CRISPR/Cas13a induced exponential amplification for highly sensitive and specific detection of circular RNA

Abstract

Rapid, sensitive and specific determination of circular RNA (circRNA) is of great significance for both biological research and clinical diagnosis. Specific recognition of target circRNA is now facing major challenges due to the fact that large amount of corresponding linear RNA is coexisting and possesses the same sequences except the junction sequence of circRNA. Herein, we firstly utilize CRISPR/Cas13a to specifically recognize the unique junction sequence of target circRNA and innovatively develop a CRISPR/Cas13a induced exponential amplification assay for sensitive and specific detection of circRNA. A pair of stem-loop DNA primers are elaborately designed with a pair of complementary single-strand DNA and five uracil ribonucleotides as the cantilever at their 3′ terminus.
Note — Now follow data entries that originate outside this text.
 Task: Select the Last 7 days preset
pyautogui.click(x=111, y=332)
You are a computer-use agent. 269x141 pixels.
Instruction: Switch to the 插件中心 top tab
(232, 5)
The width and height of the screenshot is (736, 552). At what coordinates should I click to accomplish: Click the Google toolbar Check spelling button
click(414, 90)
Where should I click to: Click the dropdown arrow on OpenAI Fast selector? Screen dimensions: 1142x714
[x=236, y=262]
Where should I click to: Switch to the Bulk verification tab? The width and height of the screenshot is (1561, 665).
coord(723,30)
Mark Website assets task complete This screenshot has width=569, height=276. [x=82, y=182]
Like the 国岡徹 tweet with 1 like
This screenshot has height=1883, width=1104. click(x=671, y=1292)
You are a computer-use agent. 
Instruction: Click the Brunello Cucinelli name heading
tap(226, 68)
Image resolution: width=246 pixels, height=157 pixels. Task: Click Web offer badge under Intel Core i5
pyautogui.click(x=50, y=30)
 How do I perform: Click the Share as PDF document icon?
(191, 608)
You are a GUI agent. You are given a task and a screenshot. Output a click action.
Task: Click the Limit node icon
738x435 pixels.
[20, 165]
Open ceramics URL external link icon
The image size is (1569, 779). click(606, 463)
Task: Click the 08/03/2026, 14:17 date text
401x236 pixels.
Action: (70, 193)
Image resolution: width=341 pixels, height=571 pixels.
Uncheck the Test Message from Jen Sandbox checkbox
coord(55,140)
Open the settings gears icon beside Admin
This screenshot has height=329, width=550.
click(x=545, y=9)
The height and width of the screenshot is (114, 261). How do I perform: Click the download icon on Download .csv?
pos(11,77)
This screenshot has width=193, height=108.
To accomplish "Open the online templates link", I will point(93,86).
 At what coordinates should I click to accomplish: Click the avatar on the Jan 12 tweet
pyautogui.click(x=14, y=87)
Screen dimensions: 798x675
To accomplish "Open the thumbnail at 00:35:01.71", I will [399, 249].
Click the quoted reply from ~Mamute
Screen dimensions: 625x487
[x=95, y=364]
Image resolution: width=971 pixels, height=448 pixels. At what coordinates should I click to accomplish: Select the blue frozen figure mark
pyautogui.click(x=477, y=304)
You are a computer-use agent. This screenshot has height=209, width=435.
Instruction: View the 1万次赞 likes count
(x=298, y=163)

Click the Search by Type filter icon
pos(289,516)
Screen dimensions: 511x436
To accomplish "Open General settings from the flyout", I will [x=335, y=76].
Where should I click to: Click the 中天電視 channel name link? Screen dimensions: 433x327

Once Cas13a recognizes target circRNA, the trans-cleavage activity of Cas13a can be activated and the uracil ribonucleotides will be cleaved. Thus, the 3′ terminus of the stem-loop primers can extend along each other to generate a lot of double stem-loop DNAs which can initiate multiple loop-mediated isothermal amplification (LAMP). Taking advantage of the incessant cleavage activity of Cas13a and the high amplification efficiency of multiple LAMP reaction, as low as 1 fM target circRNA can be sensitively detected within 30 min. Due to the high specificity of Cas13a, the proposed assay has been successfully applied to the detection of circRNA in real biological samples without separation of corresponding linear RNAs. Moreover, the proposed assay has offered a versatile platform for the detection of all sequence-specific RNA targets, indicating that our CRISPR/Cas13a induced exponential amplification assay has great potential for the detection of RNA biomarkers in both fundamental studies and clinical diagnostics.